There are some design questions on r. Perhaps we should flesh out the design before I make
any major changes.

1) Should we add actual usage of nonceGroup/client ID?
We can do that. Depends also on (2). I will probably change the server manager to lump nonce
group and nonce into array wrapper and store these in the map,
instead of using pair. Pair is simpler but worse, right now I only added it for forward compat.
Map of maps is pain to clean up without tricks or epic lock, I have added that for sequential
nonces but I wonder if it's worth it for simple nonces.
Client ID, for now, will be produced from IP, process id, and thread id. It will be hashed
to 8 bytes and written into nonceGroup.

2) Is 8 bytes enough to avoid collisions?
The answer is "maybe". It depends on the number of requests overall in the cluster and for
how long we store nonces.
We can alleviate this by adding client ID I guess, which will make it 16 bytes, 8 unique per
client and 8 random.

3) What random should we use?
Java uses SecureRandom to generate UUIDs. We can use some other Random, they claim to produce
uniformly distributed numbers.

4) Will too many nonces be stored?
If we keep nonces for an hour, and do 10k increments per second per server, we will have stored
36000000 nonces on a server.
With map overhead, 2 object overheads, 2 primitive longs and an enum value, it's probably
in excess of 120 bytes per entry (without clientId).
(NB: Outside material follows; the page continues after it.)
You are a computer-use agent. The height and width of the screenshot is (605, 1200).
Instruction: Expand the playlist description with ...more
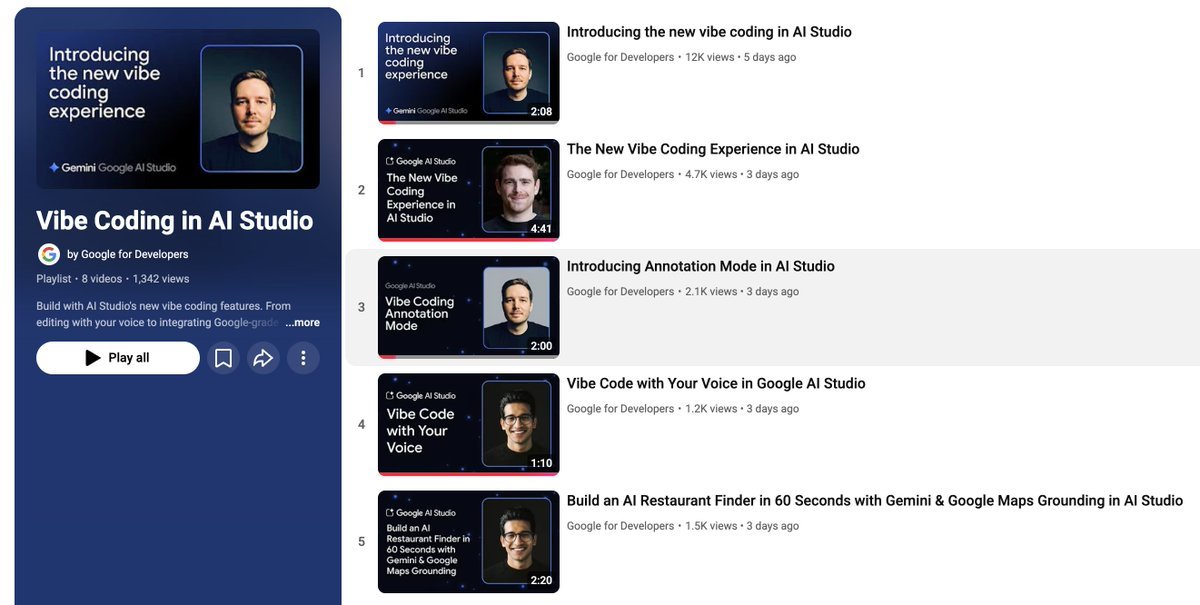pos(302,321)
So yeah it's a lot of memory.
Time to store nonces is configurable, though, and with default retry setting as little as
5 minutes could provide sufficient safety.
With 5 minutes we'd have something like ~400Mb of RAM for hash table, which is not totally
horrible (especially for 10k QPS :)).
Some solutions were proposed in the r, such as storing the mutation creation time and rejecting
after certain time.
However that relies on synchronized clocks, and also doesn't solve the problem in a sense
that client has no idea about the original problem - should he retry?
What do you think?
If you think it's realistic workload I can rework the sequential nonce patch instead, and
there nonces would be collapsed. If clientId is used and incorporates the region,
requests arriving for the same region will generally go to the same server for some time,
and in sequential order so a lot can be collapsed.
However it will add complexity.
What do you think?

                
> Increment is non-idempotent but client retries RPC
> --------------------------------------------------
>
>                 Key: HBASE-3787
>                 URL: https://issues.apache.org/jira/browse/HBASE-3787
>             Project: HBase
>          Issue Type: Bug
>          Components: Client
>    Affects Versions: 0.94.4, 0.95.2
>            Reporter: dhruba borthakur
>            Assignee: Sergey Shelukhin
>            Priority: Critical
>             Fix For: 0.95.1
>
>         Attachments: HBASE-3787-partial.patch, HBASE-3787-v0.patch, HBASE-3787-v1.patch,
HBASE-3787-v2.patch
>
>
> The HTable.increment() operation is non-idempotent. The client retries the increment
RPC a few times (as specified by configuration) before throwing an error to the application.
This makes it possible that the same increment call be applied twice at the server.
> For increment operations, is it better to use HConnectionManager.getRegionServerWithoutRetries()?
Another  option would be to enhance the IPC module to make the RPC server correctly identify
if the RPC is a retry attempt and handle accordingly.